Lethal mitochondrial trifunctional protein deficiency caused by HADHB gene variation: a case report
10.3760/cma.j.cn113903-20220620-00648
- VernacularTitle:HADHB基因变异导致致死型线粒体三功能蛋白缺乏症1例
- Author:
Wen ZHU
1
;
Chunli WANG
;
Jianrong FAN
;
Yadong LU
;
Xu CHEN
;
Rui CHENG
;
Xian SHEN
Author Information
1. 南京医科大学附属儿童医院新生儿医疗中心,南京 210008
- Keywords:
Lipid metabolism, inborn errors;
Cardiomyopathies;
Nervous system diseases;
Rhabdomyolysis;
Mitochondrial myopathies;
Mitochondrial trifunctional protein;
G
- From:
Chinese Journal of Perinatal Medicine
2023;26(3):250-253
- CountryChina
- Language:Chinese
-
Abstract:
This article reported a male neonate with lethal mitochondrial trifunctional protein deficiency (MTPD) caused by compound heterozygous variations in the HADHB gene. The patient presented with poor milk intake complicated by abnormal myocardial enzymes within 24 h after birth and was transferred to the Children's Hospital of Nanjing Medical University on day 4. Physical examination revealed no obvious abnormalities on admission. Laboratory examination showed increased creatine kinase isoenzyme and cardiac troponin levels, and electrocardiogram suggested sinus tachycardia and low QRS voltage in limb leads. Blood screening for metabolic abnormalities showed high levels of tetradecenyl carnitine and various 3-hydroxycarnitines.
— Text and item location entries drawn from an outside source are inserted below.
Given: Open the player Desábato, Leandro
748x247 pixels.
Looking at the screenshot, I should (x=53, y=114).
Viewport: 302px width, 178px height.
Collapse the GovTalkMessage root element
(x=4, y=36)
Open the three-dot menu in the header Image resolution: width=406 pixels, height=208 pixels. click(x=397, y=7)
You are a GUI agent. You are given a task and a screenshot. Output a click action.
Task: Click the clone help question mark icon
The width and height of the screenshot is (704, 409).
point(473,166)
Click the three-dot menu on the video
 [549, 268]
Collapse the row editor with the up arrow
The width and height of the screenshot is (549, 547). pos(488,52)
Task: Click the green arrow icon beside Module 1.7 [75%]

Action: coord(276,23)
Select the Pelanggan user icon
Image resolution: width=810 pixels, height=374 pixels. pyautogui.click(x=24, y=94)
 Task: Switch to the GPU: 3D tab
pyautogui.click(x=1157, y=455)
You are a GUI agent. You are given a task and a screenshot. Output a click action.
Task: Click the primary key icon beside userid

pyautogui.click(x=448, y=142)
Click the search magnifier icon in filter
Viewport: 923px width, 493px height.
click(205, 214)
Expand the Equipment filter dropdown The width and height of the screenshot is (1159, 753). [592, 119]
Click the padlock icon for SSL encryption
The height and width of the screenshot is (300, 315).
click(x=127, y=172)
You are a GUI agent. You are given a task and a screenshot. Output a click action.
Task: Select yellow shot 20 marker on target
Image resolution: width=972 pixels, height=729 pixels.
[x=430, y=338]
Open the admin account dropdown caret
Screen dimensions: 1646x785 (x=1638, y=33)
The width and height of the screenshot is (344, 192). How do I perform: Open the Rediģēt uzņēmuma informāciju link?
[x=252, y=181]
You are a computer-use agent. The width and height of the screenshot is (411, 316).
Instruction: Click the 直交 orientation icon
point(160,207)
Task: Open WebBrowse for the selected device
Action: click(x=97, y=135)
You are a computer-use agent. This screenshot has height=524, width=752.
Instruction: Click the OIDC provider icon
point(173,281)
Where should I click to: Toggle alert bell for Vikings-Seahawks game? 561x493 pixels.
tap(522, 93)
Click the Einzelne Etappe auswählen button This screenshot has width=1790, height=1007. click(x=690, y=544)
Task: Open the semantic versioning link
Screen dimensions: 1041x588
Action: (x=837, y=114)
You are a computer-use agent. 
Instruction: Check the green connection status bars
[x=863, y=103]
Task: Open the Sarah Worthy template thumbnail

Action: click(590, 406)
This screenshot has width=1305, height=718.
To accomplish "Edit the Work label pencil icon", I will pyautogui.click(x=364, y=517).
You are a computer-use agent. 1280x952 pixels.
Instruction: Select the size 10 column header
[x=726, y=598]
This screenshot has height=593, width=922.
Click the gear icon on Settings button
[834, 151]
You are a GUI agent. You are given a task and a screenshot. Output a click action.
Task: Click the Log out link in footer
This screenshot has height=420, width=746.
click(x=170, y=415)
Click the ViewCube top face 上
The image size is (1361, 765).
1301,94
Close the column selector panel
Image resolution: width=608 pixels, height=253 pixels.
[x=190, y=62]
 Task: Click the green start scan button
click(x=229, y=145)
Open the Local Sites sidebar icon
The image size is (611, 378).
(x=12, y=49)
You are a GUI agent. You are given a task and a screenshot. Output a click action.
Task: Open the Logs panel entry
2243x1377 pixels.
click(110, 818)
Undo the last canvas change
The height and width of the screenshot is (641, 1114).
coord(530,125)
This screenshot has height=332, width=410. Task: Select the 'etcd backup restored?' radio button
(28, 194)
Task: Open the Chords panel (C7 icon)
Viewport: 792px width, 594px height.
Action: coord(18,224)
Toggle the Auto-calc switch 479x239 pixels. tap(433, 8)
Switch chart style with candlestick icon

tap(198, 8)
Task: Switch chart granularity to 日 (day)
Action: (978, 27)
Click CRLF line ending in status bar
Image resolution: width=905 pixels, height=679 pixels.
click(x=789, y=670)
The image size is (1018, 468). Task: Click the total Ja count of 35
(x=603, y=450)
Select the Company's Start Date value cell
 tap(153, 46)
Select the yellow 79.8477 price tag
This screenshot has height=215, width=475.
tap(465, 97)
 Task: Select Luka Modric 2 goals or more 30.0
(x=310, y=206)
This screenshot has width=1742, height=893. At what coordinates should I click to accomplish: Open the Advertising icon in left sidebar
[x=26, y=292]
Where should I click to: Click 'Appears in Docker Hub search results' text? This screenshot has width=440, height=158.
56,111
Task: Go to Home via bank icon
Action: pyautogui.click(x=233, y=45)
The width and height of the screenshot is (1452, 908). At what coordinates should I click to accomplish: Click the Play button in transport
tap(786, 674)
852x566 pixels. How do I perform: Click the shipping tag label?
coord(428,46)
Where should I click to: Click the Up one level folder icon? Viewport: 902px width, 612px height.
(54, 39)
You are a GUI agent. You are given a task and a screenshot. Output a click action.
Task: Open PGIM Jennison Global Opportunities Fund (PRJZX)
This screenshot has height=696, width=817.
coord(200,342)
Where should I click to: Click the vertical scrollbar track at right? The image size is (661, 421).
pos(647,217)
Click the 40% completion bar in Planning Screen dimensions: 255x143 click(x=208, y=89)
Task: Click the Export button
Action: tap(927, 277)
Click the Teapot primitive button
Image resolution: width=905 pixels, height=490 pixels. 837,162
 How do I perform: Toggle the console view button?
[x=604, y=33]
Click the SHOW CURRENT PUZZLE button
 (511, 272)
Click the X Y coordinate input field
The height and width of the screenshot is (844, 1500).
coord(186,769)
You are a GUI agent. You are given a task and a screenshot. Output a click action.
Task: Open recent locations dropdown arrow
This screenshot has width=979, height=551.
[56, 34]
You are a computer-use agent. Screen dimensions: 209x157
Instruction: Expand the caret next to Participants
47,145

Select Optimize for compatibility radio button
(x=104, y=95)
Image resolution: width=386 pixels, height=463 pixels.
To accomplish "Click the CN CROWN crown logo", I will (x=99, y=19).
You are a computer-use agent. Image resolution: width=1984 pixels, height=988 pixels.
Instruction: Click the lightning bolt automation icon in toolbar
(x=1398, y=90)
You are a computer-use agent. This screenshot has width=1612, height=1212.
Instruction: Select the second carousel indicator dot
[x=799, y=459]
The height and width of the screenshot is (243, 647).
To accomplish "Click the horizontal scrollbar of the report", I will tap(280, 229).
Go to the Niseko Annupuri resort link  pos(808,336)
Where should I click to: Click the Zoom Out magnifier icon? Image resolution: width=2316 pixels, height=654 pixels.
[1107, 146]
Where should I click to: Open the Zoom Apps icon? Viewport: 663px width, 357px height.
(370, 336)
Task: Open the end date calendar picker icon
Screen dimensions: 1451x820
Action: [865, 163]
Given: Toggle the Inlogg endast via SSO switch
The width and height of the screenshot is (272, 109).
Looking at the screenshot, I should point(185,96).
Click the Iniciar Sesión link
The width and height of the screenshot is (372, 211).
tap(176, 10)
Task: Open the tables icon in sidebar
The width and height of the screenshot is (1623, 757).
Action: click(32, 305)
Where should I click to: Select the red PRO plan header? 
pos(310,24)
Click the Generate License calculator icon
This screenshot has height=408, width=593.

Heterozygous mutations of c.739C>T(p.Arg247Cys) and c.607C>T(p.Arg203Ter,272) were detected in the HADHB gene in the boy, which were pathogenic variants included in the Human Gene Mutation Database. Followed up to three months of age, the boy was readmitted to hospital due to poor milk intake for one week and poor response for 2 d after catching a cold. After admission, he quickly developed multiple organs dysfunction such as heart failure and respiratory failure, and then died. Lethal MTPD is rare with no effective treatment and poor prognosis. Lethal MTPD should be highly suspected when unexplained cardiomyopathy, hypoglycemia, acidosis and other metabolic abnormalities appear in the neonatal period, and an early diagnosis could be confirmed with genetic testing in the neonatal period.